### Task description
I would like you to return all of the records exactly as they stand.

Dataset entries

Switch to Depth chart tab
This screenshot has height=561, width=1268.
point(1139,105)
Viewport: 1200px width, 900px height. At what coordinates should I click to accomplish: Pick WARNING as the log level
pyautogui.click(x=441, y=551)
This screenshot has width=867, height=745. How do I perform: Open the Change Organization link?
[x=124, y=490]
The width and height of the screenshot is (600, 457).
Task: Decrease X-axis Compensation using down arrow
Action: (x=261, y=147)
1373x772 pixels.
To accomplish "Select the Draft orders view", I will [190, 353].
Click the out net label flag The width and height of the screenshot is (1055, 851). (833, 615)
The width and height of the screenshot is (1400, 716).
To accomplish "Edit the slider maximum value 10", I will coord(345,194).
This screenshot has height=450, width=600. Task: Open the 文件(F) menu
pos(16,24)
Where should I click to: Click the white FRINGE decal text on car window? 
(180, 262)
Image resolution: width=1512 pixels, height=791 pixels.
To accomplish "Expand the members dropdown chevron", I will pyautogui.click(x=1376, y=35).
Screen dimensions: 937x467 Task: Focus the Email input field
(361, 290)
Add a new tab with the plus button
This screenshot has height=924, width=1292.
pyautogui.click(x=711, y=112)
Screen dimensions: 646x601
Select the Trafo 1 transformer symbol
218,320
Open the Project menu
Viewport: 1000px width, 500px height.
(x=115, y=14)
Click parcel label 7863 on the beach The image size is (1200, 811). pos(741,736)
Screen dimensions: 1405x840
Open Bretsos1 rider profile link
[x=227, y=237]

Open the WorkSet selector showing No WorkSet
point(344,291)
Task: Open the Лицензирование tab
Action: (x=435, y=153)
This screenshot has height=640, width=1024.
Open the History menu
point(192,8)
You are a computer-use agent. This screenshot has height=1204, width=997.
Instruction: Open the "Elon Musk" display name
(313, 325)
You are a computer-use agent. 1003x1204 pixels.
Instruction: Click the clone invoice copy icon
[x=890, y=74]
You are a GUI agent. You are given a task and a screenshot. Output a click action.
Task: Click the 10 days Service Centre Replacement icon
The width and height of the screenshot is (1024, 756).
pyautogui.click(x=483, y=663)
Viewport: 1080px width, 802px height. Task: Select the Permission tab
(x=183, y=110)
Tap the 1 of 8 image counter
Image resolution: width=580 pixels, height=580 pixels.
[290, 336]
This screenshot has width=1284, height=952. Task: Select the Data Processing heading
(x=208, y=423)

### Result of this exercise
Switch to Depth chart tab
This screenshot has height=561, width=1268.
point(1139,105)
Viewport: 1200px width, 900px height. At what coordinates should I click to accomplish: Pick WARNING as the log level
pyautogui.click(x=441, y=551)
This screenshot has width=867, height=745. How do I perform: Open the Change Organization link?
[x=124, y=490]
The width and height of the screenshot is (600, 457).
Task: Decrease X-axis Compensation using down arrow
Action: (x=261, y=147)
1373x772 pixels.
To accomplish "Select the Draft orders view", I will [190, 353].
Click the out net label flag The width and height of the screenshot is (1055, 851). (833, 615)
The width and height of the screenshot is (1400, 716).
To accomplish "Edit the slider maximum value 10", I will coord(345,194).
This screenshot has height=450, width=600. Task: Open the 文件(F) menu
pos(16,24)
Where should I click to: Click the white FRINGE decal text on car window? 
(180, 262)
Image resolution: width=1512 pixels, height=791 pixels.
To accomplish "Expand the members dropdown chevron", I will pyautogui.click(x=1376, y=35).
Screen dimensions: 937x467 Task: Focus the Email input field
(361, 290)
Add a new tab with the plus button
This screenshot has height=924, width=1292.
pyautogui.click(x=711, y=112)
Screen dimensions: 646x601
Select the Trafo 1 transformer symbol
218,320
Open the Project menu
Viewport: 1000px width, 500px height.
(x=115, y=14)
Click parcel label 7863 on the beach The image size is (1200, 811). pos(741,736)
Screen dimensions: 1405x840
Open Bretsos1 rider profile link
[x=227, y=237]

Open the WorkSet selector showing No WorkSet
point(344,291)
Task: Open the Лицензирование tab
Action: (x=435, y=153)
This screenshot has height=640, width=1024.
Open the History menu
point(192,8)
You are a computer-use agent. This screenshot has height=1204, width=997.
Instruction: Open the "Elon Musk" display name
(313, 325)
You are a computer-use agent. 1003x1204 pixels.
Instruction: Click the clone invoice copy icon
[x=890, y=74]
You are a GUI agent. You are given a task and a screenshot. Output a click action.
Task: Click the 10 days Service Centre Replacement icon
The width and height of the screenshot is (1024, 756).
pyautogui.click(x=483, y=663)
Viewport: 1080px width, 802px height. Task: Select the Permission tab
(x=183, y=110)
Tap the 1 of 8 image counter
Image resolution: width=580 pixels, height=580 pixels.
[290, 336]
This screenshot has width=1284, height=952. Task: Select the Data Processing heading
(x=208, y=423)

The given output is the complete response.